◆ What you have to do
The line with "Where should I click to: Switch" and each line following it, up to the final line of the data, should be set down exactly; pictures stay out.

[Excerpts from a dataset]
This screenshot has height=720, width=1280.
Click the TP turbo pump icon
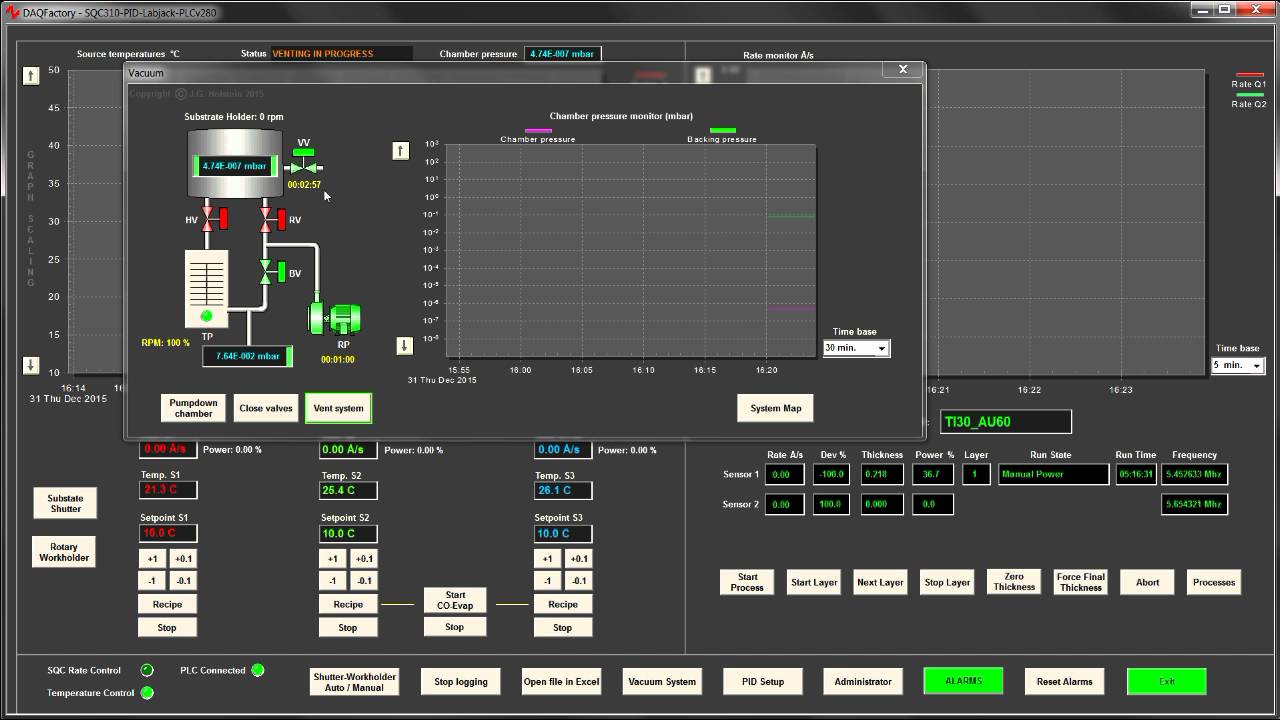pyautogui.click(x=207, y=287)
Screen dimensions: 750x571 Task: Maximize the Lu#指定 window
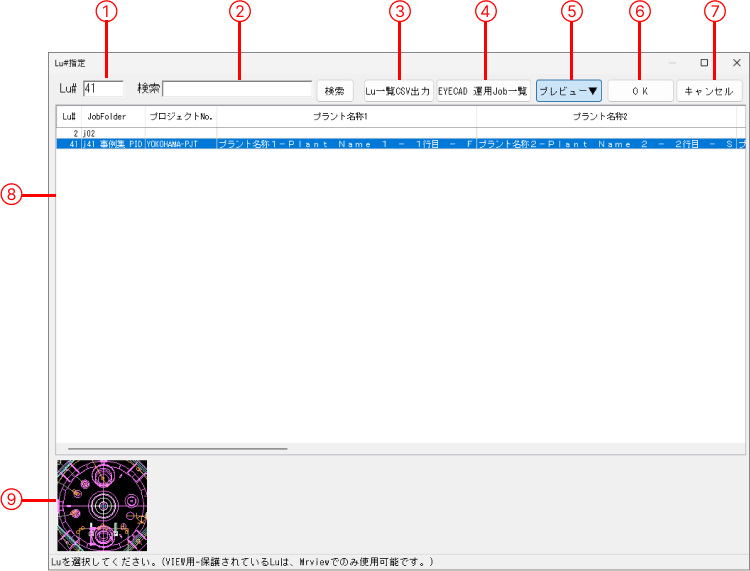704,63
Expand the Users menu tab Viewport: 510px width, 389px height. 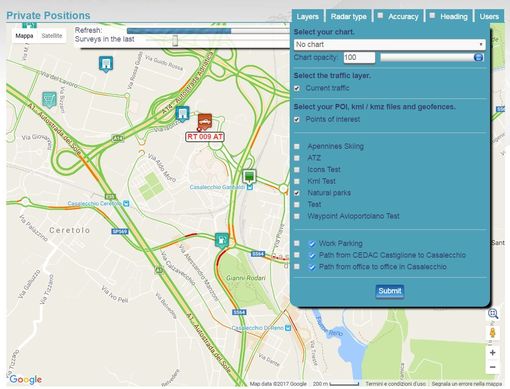pyautogui.click(x=489, y=17)
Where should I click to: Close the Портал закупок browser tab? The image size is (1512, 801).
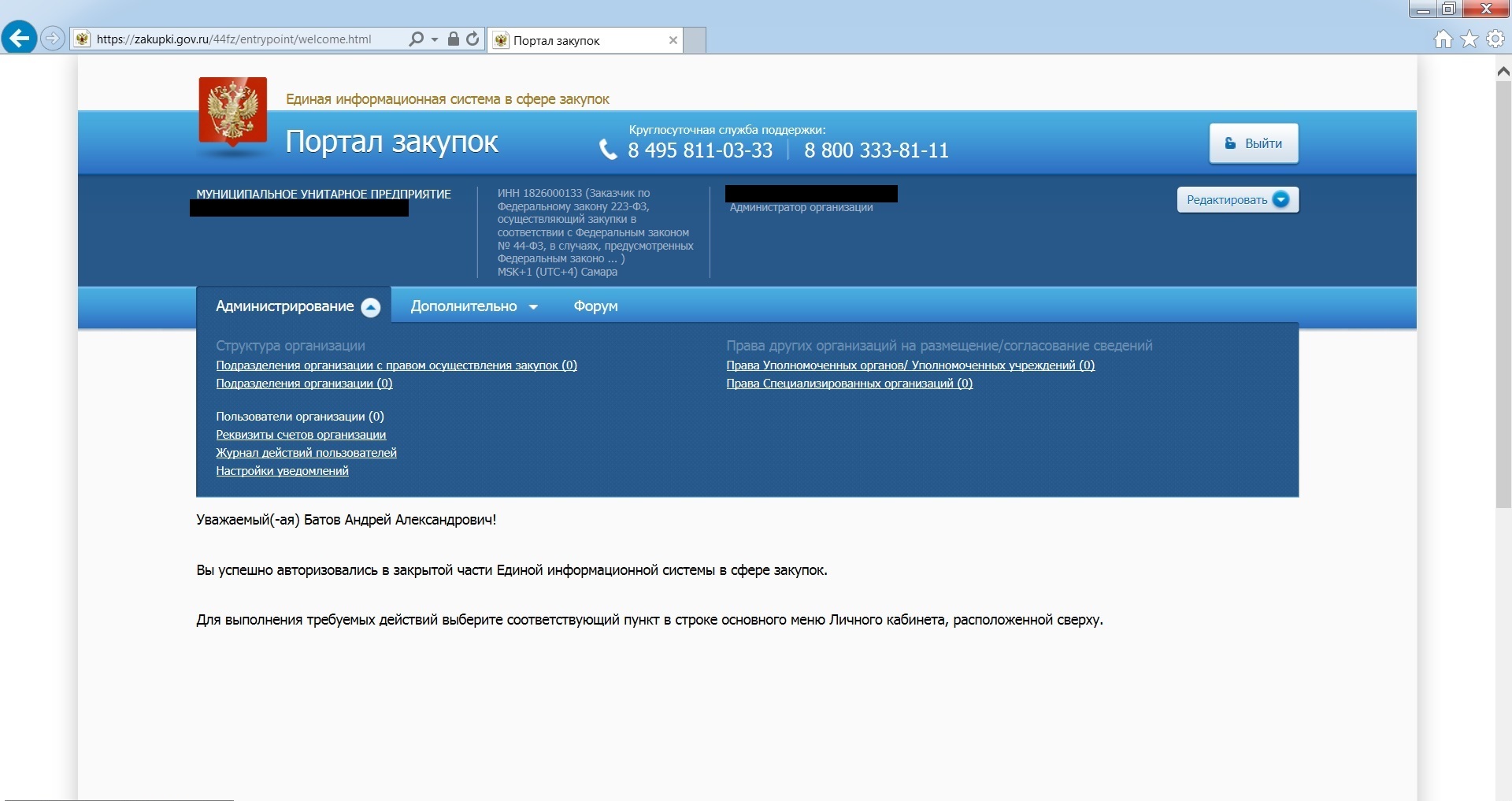[673, 40]
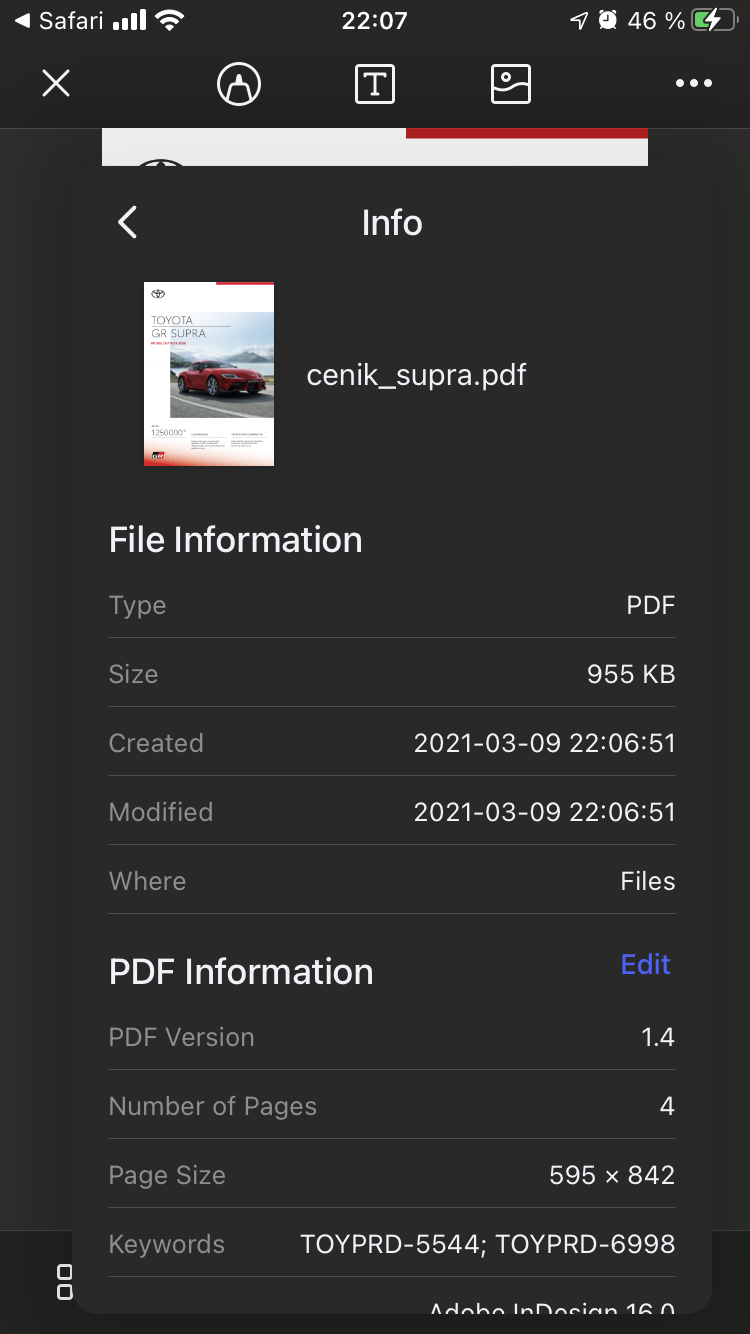Tap the PDF Version 1.4 row
The width and height of the screenshot is (750, 1334).
click(x=392, y=1037)
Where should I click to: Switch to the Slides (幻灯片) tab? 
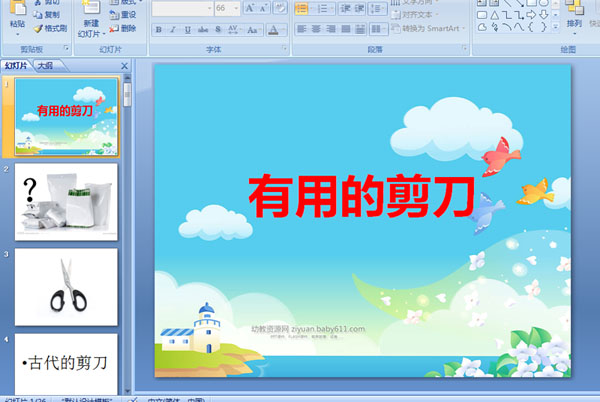pos(15,66)
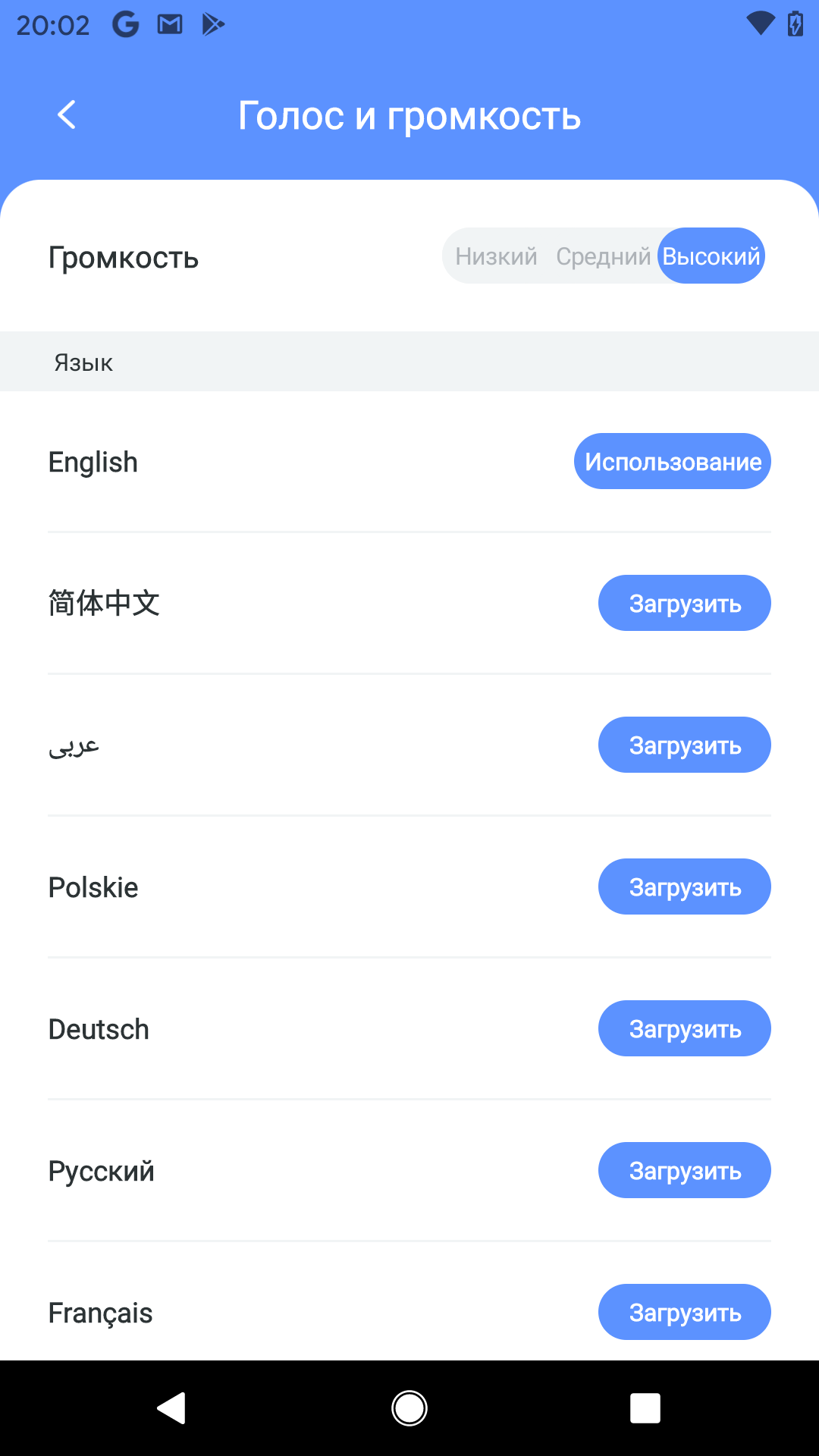Tap the Wi-Fi status icon
Image resolution: width=819 pixels, height=1456 pixels.
tap(760, 24)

◆ Response to the task
Where should I click to: Switch to the Slides (幻灯片) tab? 
pos(15,66)
Tap the Wi-Fi status icon
Image resolution: width=819 pixels, height=1456 pixels.
tap(760, 24)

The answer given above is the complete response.